Law Enforcement Not Making the Grade


November 23, 2015 1:33PM

What would you do if your child came home with a D-minus? He’d probably have some explaining to do. Thanks to a recent study by the Institute for Justice, law enforcement agencies across the state need to be called into the principal’s office. The study analyzed the state’s civil asset forfeiture laws, whereby police can seize your property even if you are never convicted—or even charged with—a crime.

The study calls Tennessee’s civil forfeiture laws “appalling” and for good reason. First, police need a mere preponderance of the evidence to seize your property, which could include cash, your car, or even your home. Yet, they never have to prove to a judge or jury that you committed a crime. In fact, the burden is on you to prove that you didn’t commit a crime in order to get your property back. So much for innocent until proven guilty.

Another reason for Tennessee’s nearly failing grade is that law enforcement agencies can keep almost all of the proceeds they seize. So they have a major incentive to seize property. The more they seize, the more SUVs, drug dogs, and equipment they can buy. Thus born the term “policing for profit.”
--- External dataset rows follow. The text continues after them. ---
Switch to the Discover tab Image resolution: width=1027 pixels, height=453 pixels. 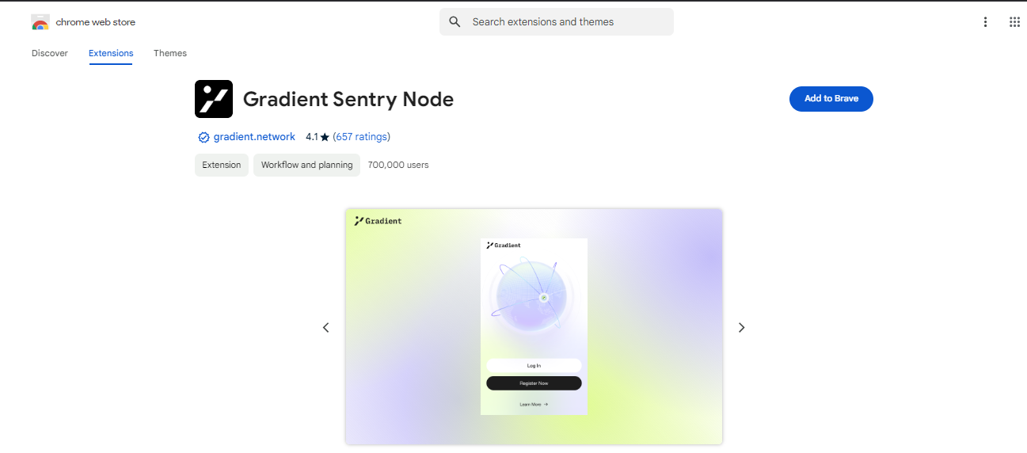pos(50,53)
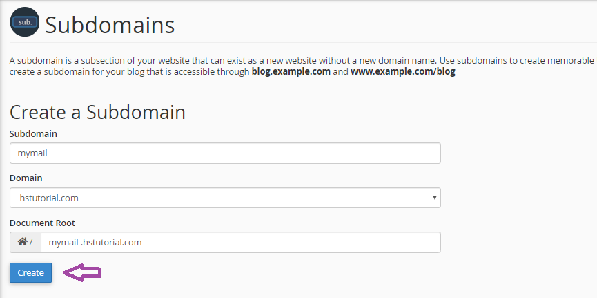Image resolution: width=597 pixels, height=298 pixels.
Task: Click the 'Create a Subdomain' heading
Action: [x=97, y=112]
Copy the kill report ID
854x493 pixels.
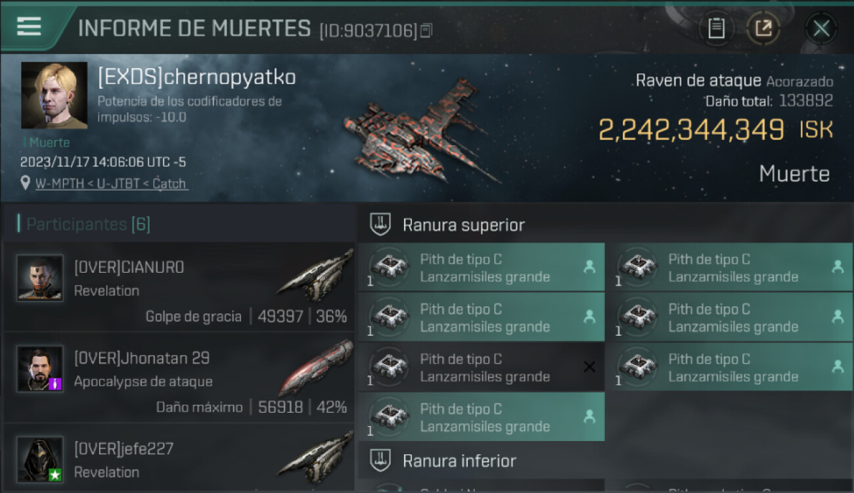click(x=426, y=30)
How much do law enforcement agencies seize each year in the Volunteer State? It’s hard to say, because there is a dearth of reporting requirements for seized property. We only know that the state Department of Safety and Homeland Security takes in an average of more than $14 million per year in cash alone. Since 2009, agencies have seized nearly $86 million in cash through our civil forfeiture laws. Who knows how much non-cash property was seized during that time period.

P4P Chart

Fortunately, groups across the political spectrum are banding together to stop this nonsense. This is not a matter of Right versus Left; it’s a matter of right versus wrong. Both the Beacon Center and ACLU have fought to reform our civil forfeiture laws, ensuing that innocent Tennesseans are not victimized by this practice. And the new report from the Institute for Justice only proves that this problem is worse than we even imagined.

When lawmakers return to Nashville in January, ending policing for profit should be at the top of their list. Tennesseans who value their property and civil rights will thank them.